┌─ Records

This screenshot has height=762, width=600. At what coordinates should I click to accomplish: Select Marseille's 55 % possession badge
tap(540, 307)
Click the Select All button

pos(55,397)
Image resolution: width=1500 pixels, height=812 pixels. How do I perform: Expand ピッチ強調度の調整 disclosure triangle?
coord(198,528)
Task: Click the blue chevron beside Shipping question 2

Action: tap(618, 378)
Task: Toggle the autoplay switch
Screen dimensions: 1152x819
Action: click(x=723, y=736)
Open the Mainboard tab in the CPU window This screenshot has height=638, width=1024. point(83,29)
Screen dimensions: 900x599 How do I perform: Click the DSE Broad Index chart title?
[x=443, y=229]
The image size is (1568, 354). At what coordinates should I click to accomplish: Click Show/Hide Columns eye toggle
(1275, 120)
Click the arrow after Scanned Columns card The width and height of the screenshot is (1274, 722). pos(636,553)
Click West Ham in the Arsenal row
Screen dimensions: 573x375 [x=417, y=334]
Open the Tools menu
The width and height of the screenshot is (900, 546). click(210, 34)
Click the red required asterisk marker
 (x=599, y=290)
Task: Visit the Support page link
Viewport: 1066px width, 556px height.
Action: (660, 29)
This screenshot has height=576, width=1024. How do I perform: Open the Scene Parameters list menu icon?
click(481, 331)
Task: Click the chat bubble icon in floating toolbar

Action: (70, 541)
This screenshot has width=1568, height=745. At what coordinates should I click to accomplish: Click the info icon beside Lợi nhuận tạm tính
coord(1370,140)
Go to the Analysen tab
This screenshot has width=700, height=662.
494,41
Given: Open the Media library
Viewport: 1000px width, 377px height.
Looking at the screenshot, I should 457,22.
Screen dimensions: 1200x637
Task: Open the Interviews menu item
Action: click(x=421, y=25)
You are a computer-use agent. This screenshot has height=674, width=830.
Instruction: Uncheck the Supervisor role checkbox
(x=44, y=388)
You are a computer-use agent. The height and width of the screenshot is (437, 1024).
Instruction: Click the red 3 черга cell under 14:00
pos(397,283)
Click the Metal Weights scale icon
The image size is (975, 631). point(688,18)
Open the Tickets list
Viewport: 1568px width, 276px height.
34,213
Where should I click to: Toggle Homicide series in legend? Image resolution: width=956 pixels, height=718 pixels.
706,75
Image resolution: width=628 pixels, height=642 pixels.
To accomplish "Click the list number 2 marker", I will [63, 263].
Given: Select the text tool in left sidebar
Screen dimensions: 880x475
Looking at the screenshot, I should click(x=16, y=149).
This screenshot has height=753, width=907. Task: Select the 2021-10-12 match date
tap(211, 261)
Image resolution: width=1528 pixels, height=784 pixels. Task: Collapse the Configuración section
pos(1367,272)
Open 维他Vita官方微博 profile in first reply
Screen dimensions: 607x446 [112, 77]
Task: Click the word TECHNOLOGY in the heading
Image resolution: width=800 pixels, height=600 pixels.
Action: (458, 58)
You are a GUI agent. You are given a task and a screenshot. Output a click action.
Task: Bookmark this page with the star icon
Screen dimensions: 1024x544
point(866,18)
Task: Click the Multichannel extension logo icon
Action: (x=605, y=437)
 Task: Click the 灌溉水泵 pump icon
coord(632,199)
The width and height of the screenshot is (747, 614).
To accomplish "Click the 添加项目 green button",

└─

— Exercise aim —
Reproduce all of the data above, line for line and without any changes.

— Result for this exercise —
This screenshot has height=762, width=600. At what coordinates should I click to accomplish: Select Marseille's 55 % possession badge
tap(540, 307)
Click the Select All button

pos(55,397)
Image resolution: width=1500 pixels, height=812 pixels. How do I perform: Expand ピッチ強調度の調整 disclosure triangle?
coord(198,528)
Task: Click the blue chevron beside Shipping question 2

Action: tap(618, 378)
Task: Toggle the autoplay switch
Screen dimensions: 1152x819
Action: click(x=723, y=736)
Open the Mainboard tab in the CPU window This screenshot has height=638, width=1024. point(83,29)
Screen dimensions: 900x599 How do I perform: Click the DSE Broad Index chart title?
[x=443, y=229]
The image size is (1568, 354). At what coordinates should I click to accomplish: Click Show/Hide Columns eye toggle
(1275, 120)
Click the arrow after Scanned Columns card The width and height of the screenshot is (1274, 722). pos(636,553)
Click West Ham in the Arsenal row
Screen dimensions: 573x375 [x=417, y=334]
Open the Tools menu
The width and height of the screenshot is (900, 546). click(210, 34)
Click the red required asterisk marker
 (x=599, y=290)
Task: Visit the Support page link
Viewport: 1066px width, 556px height.
Action: (660, 29)
This screenshot has height=576, width=1024. How do I perform: Open the Scene Parameters list menu icon?
click(481, 331)
Task: Click the chat bubble icon in floating toolbar

Action: (70, 541)
This screenshot has width=1568, height=745. At what coordinates should I click to accomplish: Click the info icon beside Lợi nhuận tạm tính
coord(1370,140)
Go to the Analysen tab
This screenshot has width=700, height=662.
494,41
Given: Open the Media library
Viewport: 1000px width, 377px height.
Looking at the screenshot, I should 457,22.
Screen dimensions: 1200x637
Task: Open the Interviews menu item
Action: click(x=421, y=25)
You are a computer-use agent. This screenshot has height=674, width=830.
Instruction: Uncheck the Supervisor role checkbox
(x=44, y=388)
You are a computer-use agent. The height and width of the screenshot is (437, 1024).
Instruction: Click the red 3 черга cell under 14:00
pos(397,283)
Click the Metal Weights scale icon
The image size is (975, 631). point(688,18)
Open the Tickets list
Viewport: 1568px width, 276px height.
34,213
Where should I click to: Toggle Homicide series in legend? Image resolution: width=956 pixels, height=718 pixels.
706,75
Image resolution: width=628 pixels, height=642 pixels.
To accomplish "Click the list number 2 marker", I will [63, 263].
Given: Select the text tool in left sidebar
Screen dimensions: 880x475
Looking at the screenshot, I should click(x=16, y=149).
This screenshot has height=753, width=907. Task: Select the 2021-10-12 match date
tap(211, 261)
Image resolution: width=1528 pixels, height=784 pixels. Task: Collapse the Configuración section
pos(1367,272)
Open 维他Vita官方微博 profile in first reply
Screen dimensions: 607x446 [112, 77]
Task: Click the word TECHNOLOGY in the heading
Image resolution: width=800 pixels, height=600 pixels.
Action: (458, 58)
You are a GUI agent. You are given a task and a screenshot. Output a click action.
Task: Bookmark this page with the star icon
Screen dimensions: 1024x544
point(866,18)
Task: Click the Multichannel extension logo icon
Action: (x=605, y=437)
 Task: Click the 灌溉水泵 pump icon
coord(632,199)
The width and height of the screenshot is (747, 614).
To accomplish "Click the 添加项目 green button",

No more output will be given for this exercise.